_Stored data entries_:
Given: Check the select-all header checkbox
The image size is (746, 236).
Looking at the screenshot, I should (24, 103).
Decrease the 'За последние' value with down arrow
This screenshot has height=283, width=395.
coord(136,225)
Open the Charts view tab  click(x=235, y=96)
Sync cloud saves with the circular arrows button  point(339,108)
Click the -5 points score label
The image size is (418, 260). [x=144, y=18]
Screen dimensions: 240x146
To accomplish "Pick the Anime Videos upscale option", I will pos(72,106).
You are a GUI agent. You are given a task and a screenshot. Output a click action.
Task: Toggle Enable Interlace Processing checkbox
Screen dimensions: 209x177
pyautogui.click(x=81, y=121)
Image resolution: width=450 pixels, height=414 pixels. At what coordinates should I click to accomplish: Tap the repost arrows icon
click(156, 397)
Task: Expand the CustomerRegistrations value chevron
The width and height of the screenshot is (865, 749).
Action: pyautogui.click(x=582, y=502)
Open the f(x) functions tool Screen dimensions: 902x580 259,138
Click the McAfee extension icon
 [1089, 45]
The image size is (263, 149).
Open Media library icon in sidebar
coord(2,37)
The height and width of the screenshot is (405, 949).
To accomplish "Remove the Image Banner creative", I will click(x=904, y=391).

_What to work on_:
Please report how many lines in the records above contain the word "will", and give nothing but the number.

_Output below_:
2